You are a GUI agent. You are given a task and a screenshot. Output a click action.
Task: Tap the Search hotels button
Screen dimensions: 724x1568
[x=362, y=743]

________________________

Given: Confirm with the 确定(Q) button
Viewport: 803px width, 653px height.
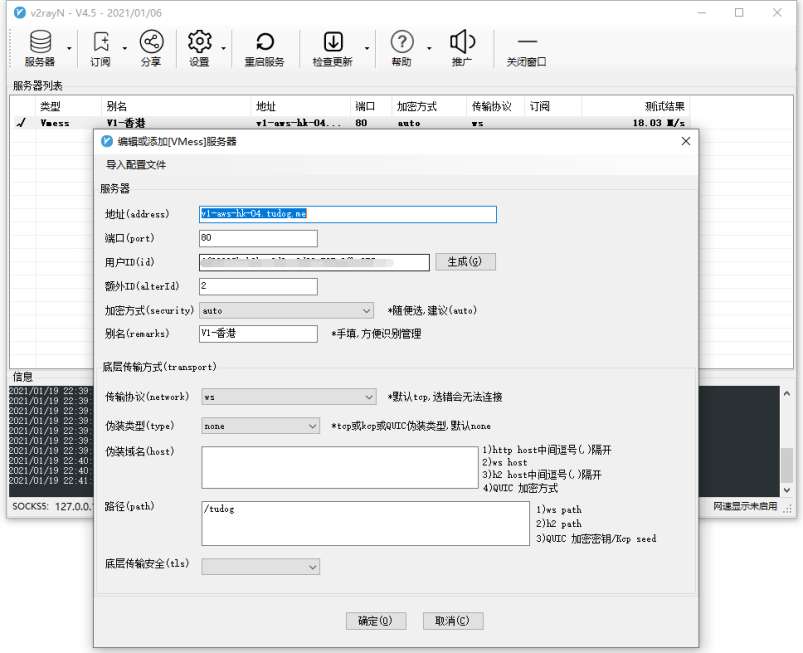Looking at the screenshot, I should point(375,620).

________________________

_What you have to do_
Count the lines in the records above that contain the word "button", and give only the number.

_Response box_
2